Since then, it has been my go-to framework for rapid prototyping of websites. It's was a no-brainer. I could deliver them fast and iterate very quickly. The whole process was enjoyable, unlike with tools I've used before (like ASP.NET, for example). It was like living in the future.
Scaling Rails beyond prototypes
While Ruby on Rails was absolutely unbeatable at starting new projects quickly off the ground, it didn't take too long until I realized that the story was different when you had a larger scale codebase with a big team of developers working on it. If you've ever worked in a codebase like that you'll know what I'm talking about. The truth is, it's not easy to grow a Rails app beyond a prototype. Quite the opposite, it's a real challenge. Soon you'd realize that too much "magic" was actually a problem and that compilers and strong typing doesn't sound that bad anymore. I faced that problem firsthand in several companies and saw the struggle was real.
❤ Kotlin
My view on the problem was fairly "simple": "if only we had a type-safe alternative to Rails, with a bit less magic, that'd be sweet". Unfortunately, I've never found an answer to that.

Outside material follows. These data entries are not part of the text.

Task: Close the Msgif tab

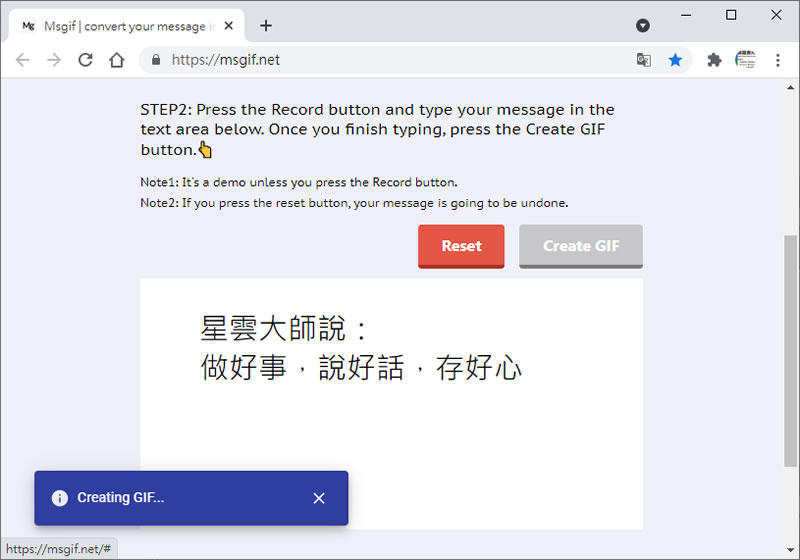Action: click(229, 26)
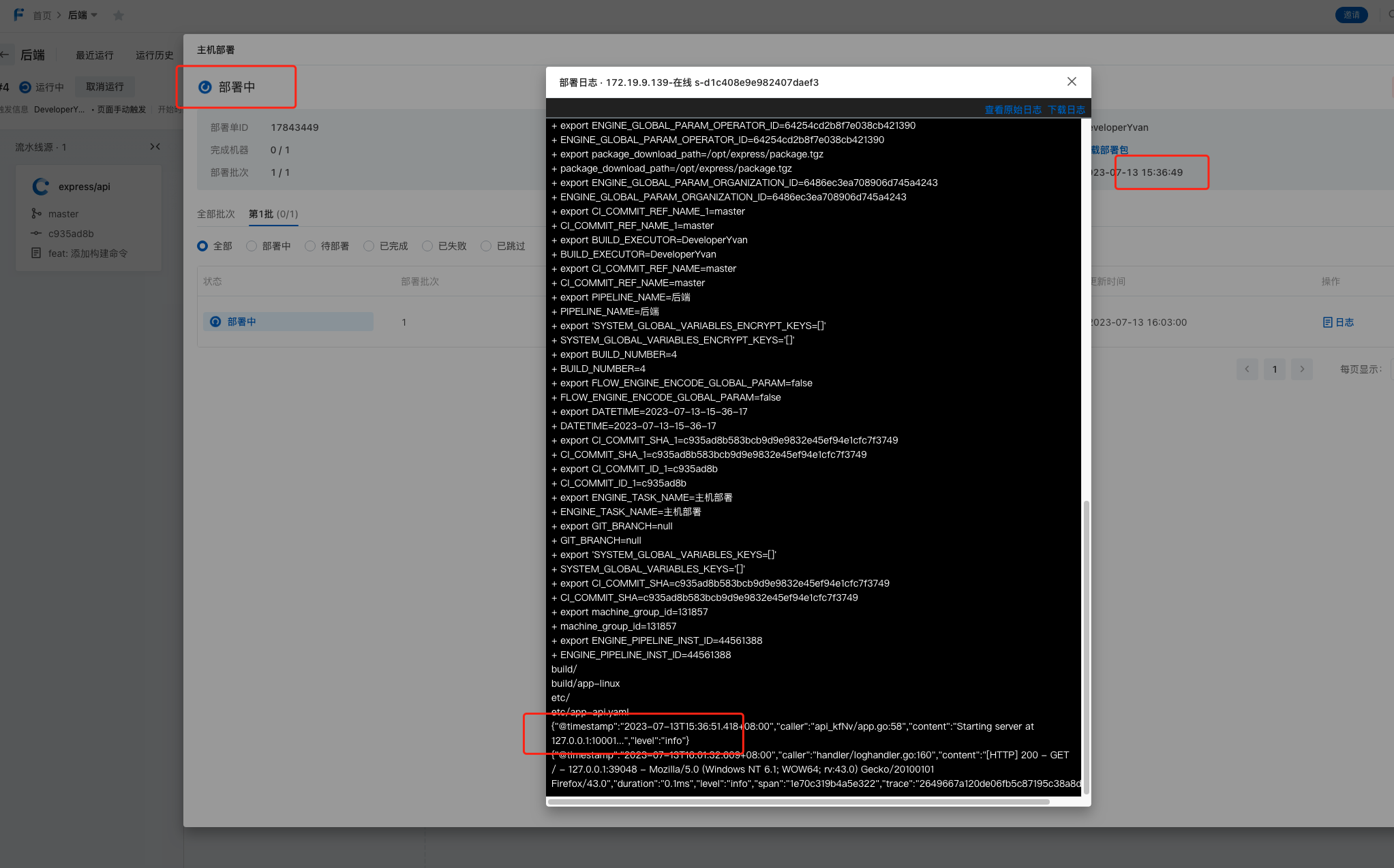Click the back arrow beside 后端
This screenshot has height=868, width=1394.
click(x=5, y=55)
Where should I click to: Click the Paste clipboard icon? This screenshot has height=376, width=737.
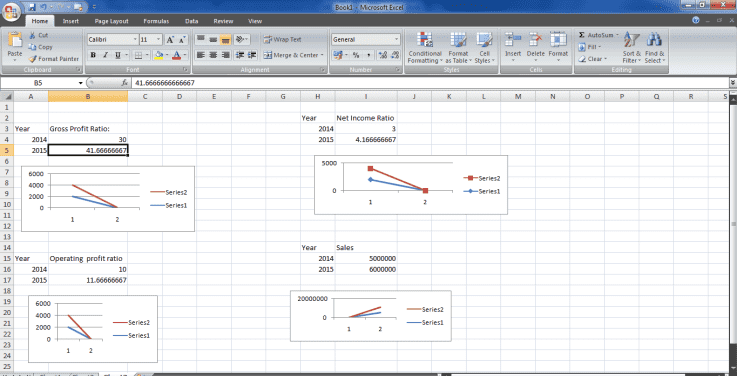point(15,41)
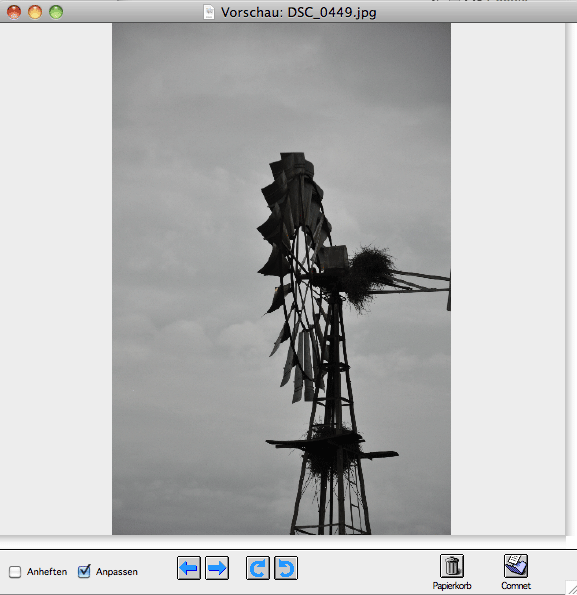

The first time I tried Kotlin, I felt that same joy of programming that once sparked when I first tried Ruby. I was highly productive once again, but this time I had much more confidence on the code I was writing.

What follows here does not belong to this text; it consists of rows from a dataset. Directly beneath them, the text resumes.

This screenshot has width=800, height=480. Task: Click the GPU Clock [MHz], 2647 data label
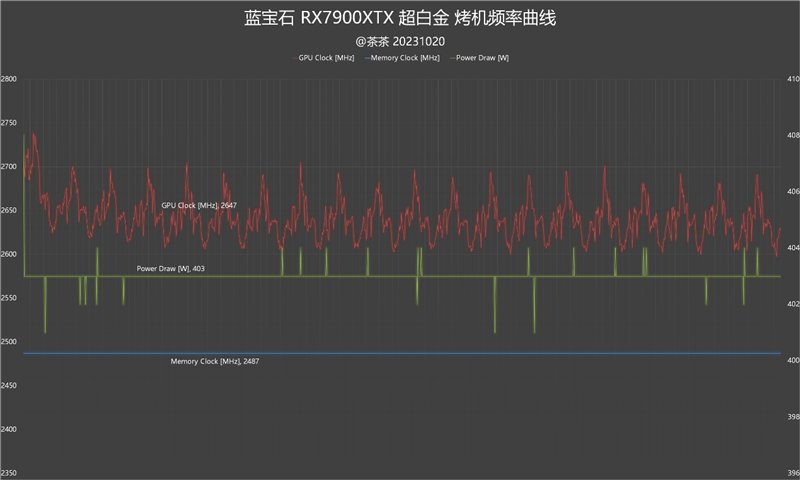199,205
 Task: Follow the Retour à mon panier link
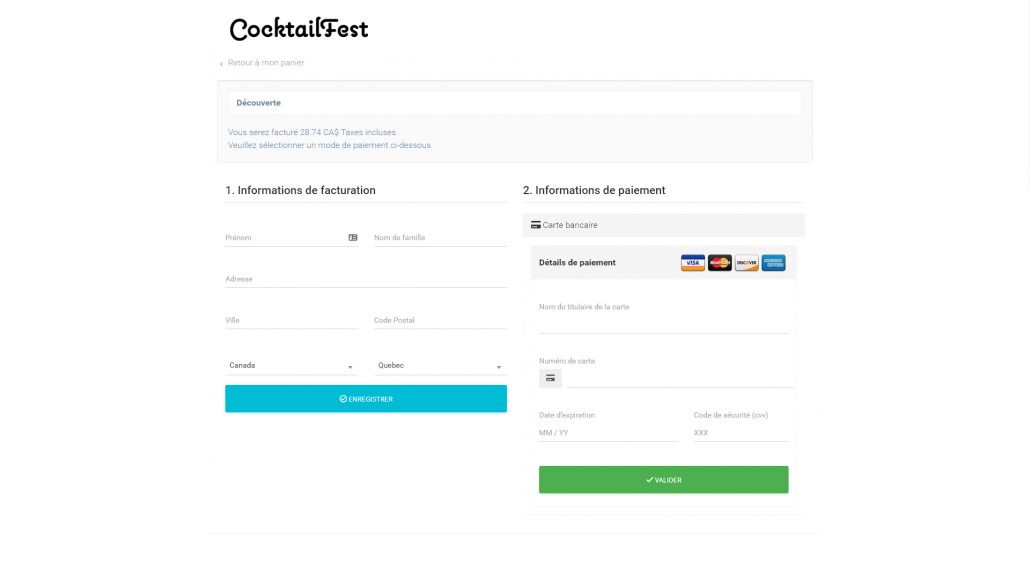click(265, 63)
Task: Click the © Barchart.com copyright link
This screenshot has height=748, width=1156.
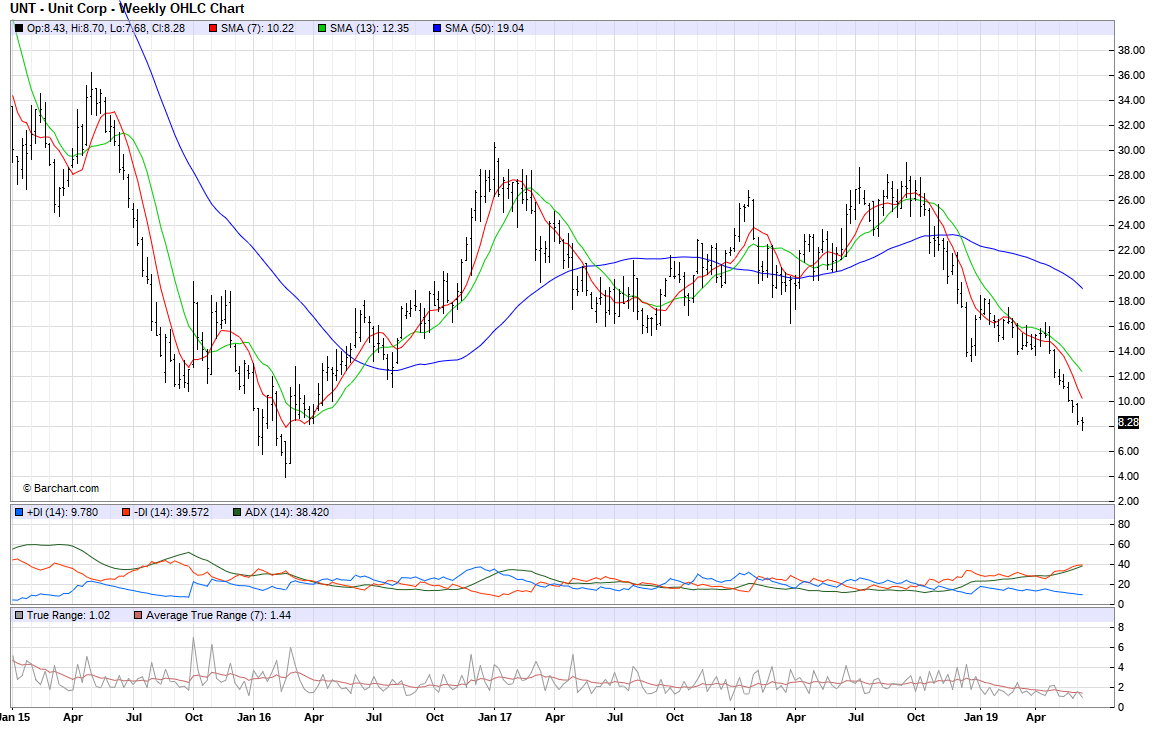Action: (x=61, y=488)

Kotlin grew very quickly in popularity in the Android ecossystem. There was this big need for a language more enjoyable (and less verbose) to work with than Java. I was immediately very bullish on it, but not just for Android. For any kind of application! Soon I started playing with it to build command line apps, games, webapps and even console emulators! I had a lot of fun doing so, however Rails was still unbeatable for web development since no equivalent alternative seemed to exist in the JVM ecossystem.
Enter Kales
Kales is an attempt the bring some of the most useful patterns, conventions and features implemented by the Ruby on Rails web framework to the Java/JVM/Kotlin world. I'd love for it to be seen not as a copy, but as a tribute. It is said that "imitation is the sincerest form of flattery" and I wholeheartedly agree.
This work would not be possible without the amazing work of the (literally) thousands of Rails contributors that helped shape the API and conventions behind that tool over the past 10+ years.